◆ WHAT YOU NEED TO DO: Pull out every line in the data that has the string "next" in it.

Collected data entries
== == ==
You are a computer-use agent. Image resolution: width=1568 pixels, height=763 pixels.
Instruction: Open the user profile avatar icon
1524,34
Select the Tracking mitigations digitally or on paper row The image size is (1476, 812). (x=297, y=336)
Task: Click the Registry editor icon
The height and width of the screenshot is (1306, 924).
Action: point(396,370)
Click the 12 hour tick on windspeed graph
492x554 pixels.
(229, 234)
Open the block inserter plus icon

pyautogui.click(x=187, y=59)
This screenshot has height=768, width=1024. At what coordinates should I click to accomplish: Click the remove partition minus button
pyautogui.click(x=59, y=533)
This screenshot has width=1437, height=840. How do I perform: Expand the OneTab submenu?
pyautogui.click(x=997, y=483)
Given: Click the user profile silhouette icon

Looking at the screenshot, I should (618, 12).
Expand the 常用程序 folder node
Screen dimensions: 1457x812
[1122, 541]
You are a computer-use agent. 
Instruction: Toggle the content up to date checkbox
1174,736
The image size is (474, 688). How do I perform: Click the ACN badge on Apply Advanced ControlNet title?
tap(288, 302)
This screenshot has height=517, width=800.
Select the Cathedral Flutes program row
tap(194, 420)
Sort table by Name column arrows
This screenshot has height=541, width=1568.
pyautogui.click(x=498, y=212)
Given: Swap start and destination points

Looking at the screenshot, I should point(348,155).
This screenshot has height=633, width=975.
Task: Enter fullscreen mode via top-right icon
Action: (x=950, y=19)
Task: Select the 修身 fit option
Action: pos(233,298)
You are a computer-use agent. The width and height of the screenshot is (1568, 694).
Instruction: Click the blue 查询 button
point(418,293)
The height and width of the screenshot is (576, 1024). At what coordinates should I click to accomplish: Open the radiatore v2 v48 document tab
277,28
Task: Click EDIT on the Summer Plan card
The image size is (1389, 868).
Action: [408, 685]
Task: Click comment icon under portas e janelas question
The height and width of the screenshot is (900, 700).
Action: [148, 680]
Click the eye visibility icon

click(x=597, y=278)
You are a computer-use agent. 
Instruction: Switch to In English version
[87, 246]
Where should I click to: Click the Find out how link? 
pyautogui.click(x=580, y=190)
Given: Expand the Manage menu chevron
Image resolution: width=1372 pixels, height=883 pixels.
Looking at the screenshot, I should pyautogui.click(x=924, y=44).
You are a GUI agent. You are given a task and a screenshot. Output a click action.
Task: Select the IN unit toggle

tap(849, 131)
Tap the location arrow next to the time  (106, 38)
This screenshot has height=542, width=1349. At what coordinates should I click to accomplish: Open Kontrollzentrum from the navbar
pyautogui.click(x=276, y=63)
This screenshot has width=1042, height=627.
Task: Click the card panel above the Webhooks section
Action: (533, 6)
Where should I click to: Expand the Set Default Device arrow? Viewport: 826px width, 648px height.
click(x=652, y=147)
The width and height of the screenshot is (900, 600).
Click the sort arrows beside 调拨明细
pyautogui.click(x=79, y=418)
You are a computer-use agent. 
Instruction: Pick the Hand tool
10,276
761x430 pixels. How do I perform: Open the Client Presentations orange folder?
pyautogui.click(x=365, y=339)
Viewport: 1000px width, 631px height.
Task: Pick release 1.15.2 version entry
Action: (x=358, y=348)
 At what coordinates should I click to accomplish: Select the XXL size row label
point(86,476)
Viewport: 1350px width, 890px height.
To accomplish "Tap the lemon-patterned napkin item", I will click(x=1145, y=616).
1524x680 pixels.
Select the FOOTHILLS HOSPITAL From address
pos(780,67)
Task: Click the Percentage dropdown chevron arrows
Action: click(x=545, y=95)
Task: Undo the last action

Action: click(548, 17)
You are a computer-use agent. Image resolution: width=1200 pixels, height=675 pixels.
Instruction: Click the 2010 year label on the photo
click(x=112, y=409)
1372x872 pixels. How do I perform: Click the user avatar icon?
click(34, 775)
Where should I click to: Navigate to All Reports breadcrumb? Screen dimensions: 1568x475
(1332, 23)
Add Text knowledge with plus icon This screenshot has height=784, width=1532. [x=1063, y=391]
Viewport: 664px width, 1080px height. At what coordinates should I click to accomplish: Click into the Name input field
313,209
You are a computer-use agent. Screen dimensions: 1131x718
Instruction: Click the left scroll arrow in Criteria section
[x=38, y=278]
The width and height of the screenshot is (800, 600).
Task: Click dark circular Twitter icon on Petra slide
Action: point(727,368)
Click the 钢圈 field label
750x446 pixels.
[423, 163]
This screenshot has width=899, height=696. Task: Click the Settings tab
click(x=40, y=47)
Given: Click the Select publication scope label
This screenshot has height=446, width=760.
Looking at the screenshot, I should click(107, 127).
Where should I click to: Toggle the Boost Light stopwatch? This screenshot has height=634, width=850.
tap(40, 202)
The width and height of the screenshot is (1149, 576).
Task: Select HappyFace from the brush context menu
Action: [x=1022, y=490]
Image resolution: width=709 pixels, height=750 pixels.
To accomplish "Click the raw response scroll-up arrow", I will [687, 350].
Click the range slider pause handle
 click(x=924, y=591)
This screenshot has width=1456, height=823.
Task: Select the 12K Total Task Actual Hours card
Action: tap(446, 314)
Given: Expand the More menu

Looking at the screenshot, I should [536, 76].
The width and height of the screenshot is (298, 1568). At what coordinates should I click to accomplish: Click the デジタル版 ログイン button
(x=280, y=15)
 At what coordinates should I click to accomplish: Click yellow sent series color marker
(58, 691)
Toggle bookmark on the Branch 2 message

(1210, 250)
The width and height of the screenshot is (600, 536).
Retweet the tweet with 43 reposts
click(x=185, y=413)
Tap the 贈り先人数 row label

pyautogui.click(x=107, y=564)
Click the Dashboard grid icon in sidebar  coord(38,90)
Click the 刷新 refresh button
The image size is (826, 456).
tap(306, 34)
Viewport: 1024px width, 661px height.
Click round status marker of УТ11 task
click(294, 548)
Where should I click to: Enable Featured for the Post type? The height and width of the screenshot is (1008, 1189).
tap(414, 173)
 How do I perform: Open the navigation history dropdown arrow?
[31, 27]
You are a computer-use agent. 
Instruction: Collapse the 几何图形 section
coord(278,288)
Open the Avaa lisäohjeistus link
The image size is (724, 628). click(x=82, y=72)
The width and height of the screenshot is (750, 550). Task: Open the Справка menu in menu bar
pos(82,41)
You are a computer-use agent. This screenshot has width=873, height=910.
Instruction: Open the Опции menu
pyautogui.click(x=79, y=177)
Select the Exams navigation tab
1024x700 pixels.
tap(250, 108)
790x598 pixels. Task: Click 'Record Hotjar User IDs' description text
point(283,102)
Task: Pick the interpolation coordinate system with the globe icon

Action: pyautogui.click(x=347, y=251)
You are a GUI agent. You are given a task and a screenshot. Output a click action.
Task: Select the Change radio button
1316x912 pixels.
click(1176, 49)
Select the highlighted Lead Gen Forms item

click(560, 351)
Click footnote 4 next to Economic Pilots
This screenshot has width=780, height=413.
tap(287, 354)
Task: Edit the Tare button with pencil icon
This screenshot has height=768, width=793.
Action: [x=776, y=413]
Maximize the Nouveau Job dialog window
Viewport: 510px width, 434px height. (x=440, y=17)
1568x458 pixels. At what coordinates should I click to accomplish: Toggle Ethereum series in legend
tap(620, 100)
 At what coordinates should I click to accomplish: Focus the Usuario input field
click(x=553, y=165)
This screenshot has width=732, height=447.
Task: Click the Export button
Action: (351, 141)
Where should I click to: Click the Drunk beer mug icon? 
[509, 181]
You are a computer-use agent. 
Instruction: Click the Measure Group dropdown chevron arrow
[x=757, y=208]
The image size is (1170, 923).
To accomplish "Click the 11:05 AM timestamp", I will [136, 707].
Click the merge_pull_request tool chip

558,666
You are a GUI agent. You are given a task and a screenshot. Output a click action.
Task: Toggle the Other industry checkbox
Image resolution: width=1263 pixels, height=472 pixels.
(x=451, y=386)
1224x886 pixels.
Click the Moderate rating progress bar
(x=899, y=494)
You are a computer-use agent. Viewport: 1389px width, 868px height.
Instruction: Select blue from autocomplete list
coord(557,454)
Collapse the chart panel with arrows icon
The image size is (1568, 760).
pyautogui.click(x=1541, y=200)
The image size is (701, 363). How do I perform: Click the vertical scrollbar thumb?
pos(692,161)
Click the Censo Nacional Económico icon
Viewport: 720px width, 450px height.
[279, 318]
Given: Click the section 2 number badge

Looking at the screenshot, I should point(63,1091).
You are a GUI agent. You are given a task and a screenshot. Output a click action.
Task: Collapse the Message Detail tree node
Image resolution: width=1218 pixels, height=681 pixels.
== == ==
◆ OUTPUT BELOW:
Tap the location arrow next to the time  (106, 38)
Click footnote 4 next to Economic Pilots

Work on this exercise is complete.